(EXERCISE BRIEF):
Would you please copy each line below that includes the string "Given"?

(MATERIAL FOR THIS EXERCISE):
──────────────────────────────

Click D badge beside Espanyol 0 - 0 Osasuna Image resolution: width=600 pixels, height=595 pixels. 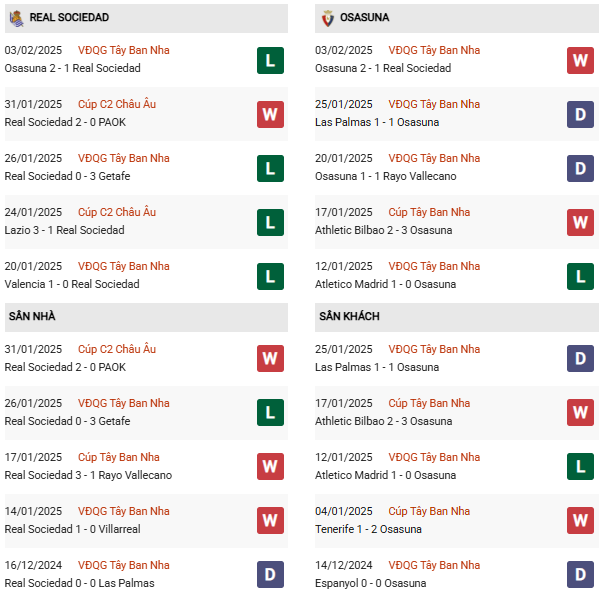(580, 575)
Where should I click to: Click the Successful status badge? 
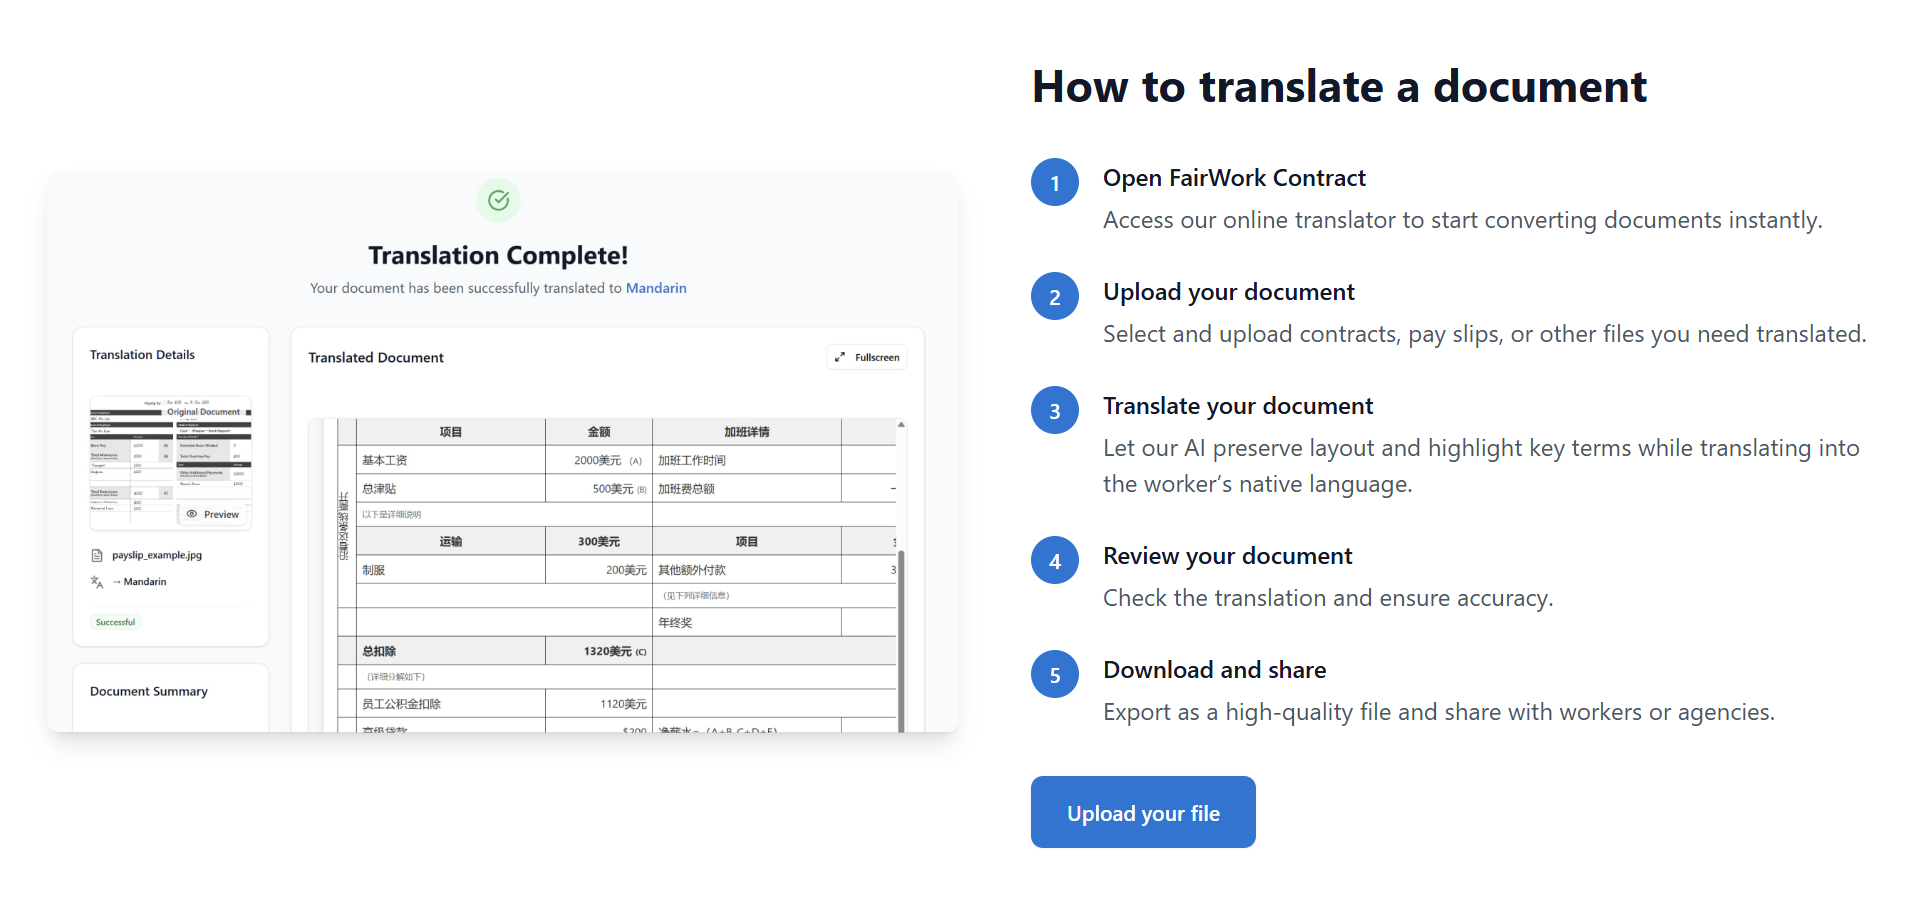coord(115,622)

──────────────────────────────

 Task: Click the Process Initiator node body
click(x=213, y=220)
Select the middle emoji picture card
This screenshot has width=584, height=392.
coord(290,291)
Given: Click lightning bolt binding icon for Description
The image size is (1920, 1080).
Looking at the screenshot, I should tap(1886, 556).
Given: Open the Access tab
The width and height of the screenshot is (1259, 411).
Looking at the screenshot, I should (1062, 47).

──────────────────────────────

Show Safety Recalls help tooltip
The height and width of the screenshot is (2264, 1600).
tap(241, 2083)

──────────────────────────────

(SOLUTION TO THIS TASK):
Given: Click lightning bolt binding icon for Description
Given: Open the Access tab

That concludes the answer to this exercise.